2. 後見開始申立手続を検討する
(1)成年後見制度
民法は、精神上の障害により判断能力が不十分な者の単独行為は取り消すことができるものとして、保護を図っています。判断能力低下の程度によって、後見、保佐、補助に分類され、行為に対する制限が異なりますが、それぞれ後見人、保佐人、補助人が選任されると、後見人等が被後見人等の財産管理等を行うことになります。
(2)判断能力に関する調査
認知症といっても判断能力低下の程度は様々ですので、まずは、判断能力低下の程度の確認が必要となります。主治医から話を聞く、診断書を作成してもらうなどして調査しましょう(本事例においては、以下、後見相当である場合を前提とします。)。
(3)後見開始申立手続
認知症により判断能力を欠いている場合、当該相続人が相続手続を行うには、後見人の選任が必要です。

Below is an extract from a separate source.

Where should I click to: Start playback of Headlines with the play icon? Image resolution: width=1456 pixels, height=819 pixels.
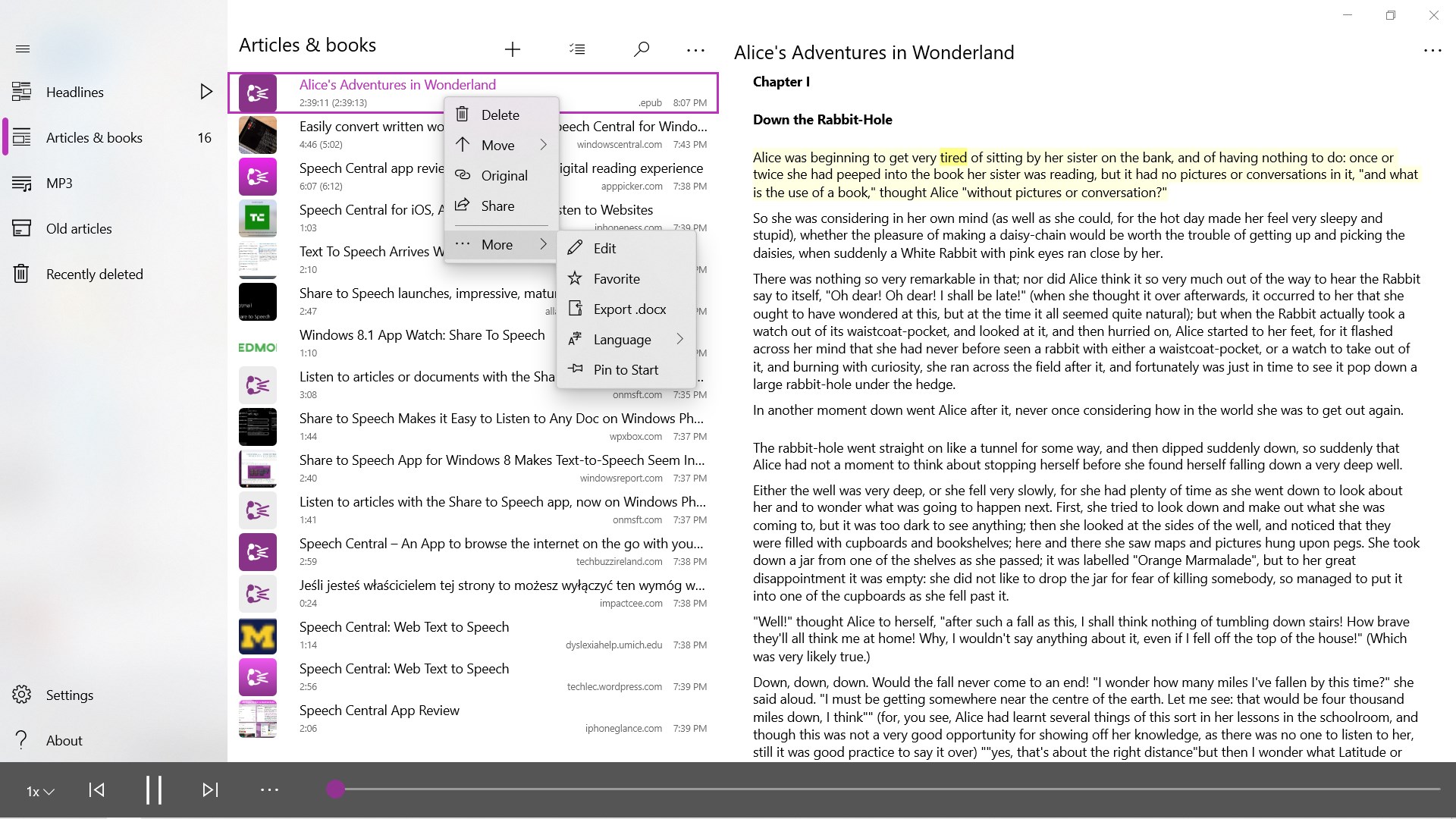(x=206, y=91)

後見開始の審判は、本人、配偶者などが申立権者です(民7)。後見開始の審判申立ては、被後見人となるべき者の住所地を管轄する家庭裁判所において行います。本人の判断能力に関する調査が必要な場合は鑑定費用の負担も必要となります。
審理の結果、後見開始が相当と認められると、後見人が選任されることになります。誰を後見人にするかは、被後見人の心身の状態、生活および財産の状況、後見人となる者の職業および経歴、後見人との利害関係の有無、被後見人の意見その他一切の事情が考慮されますが、被後見人の流動資産が高額な場合は、専門職が後見人や後見監督人として選任される場合が多くなります。
(4)あてはめ
遺産分割協議によって、認知症である母に全遺産を相続させるためには、子の私が後見開始申立手続を行う必要があります。遺産分割協議が不要な場合でも、相続税の申告や相続後の財産管理などのために、事後的に後見人の選任が必要となる場合も考えられます。
3. 相続人が後見人となって遺産分割協議を行う場合は、特別代理人選任申立手続を検討する
(1)後見人と被後見人の間に利益相反が生じる場合
利益相反行為に該当するかは、行為の外形から判断すべきであり、後見人の意図や当該行為の実質的効果等によって判断すべきではないというのが判例です(最判昭42・4・18民集21・3・671(親権者と子の事案))。
後見人は、被後見人との間に利益相反が生じる場合、適正な代理権行使が期待できないことから、後見監督人が選任されている場合を除き、被後見人のために特別代理人を選任しなければなりません。
共同相続人の一人である後見人が、同じく共同相続人である被後見人を代理して遺産分割協議を行うことは、利害対立が現実化されなかったとしても、行為の客観的性質上相続人相互間に利害の対立を生ずるおそれのある行為に当たるため、特別代理人の選任が必要となります(東京高判昭55・10・29判時987・49(親権者と子の事案))。
(2)特別代理人の選任申立手続
特別代理人の選任については、後見人に加え、親族その他利害関係人にも申立権があると解されています(法曹会決議昭37・2・28)。
申立権者は、後見開始の審判をした家庭裁判所に申立てを行います。遺産分割協議の場合は、利益相反行為の関係書類として、遺産分割協議書案を提出することになります。
審理の結果認容されれば、特別代理人が選任され、選任された特別代理人は、権限行使につき善管注意義務を負うことになります。
(3)あてはめ
後見人が専門職の場合など、利益相反関係に立たない場合は問題ありませんが、認知症の母の共同相続人である子の私が後見人に選任されている場合に遺産分割協議を行うのであれば、客観的には共同相続人間で利益相反が生じるため、私が特別代理人の選任申立手続を行う必要があります。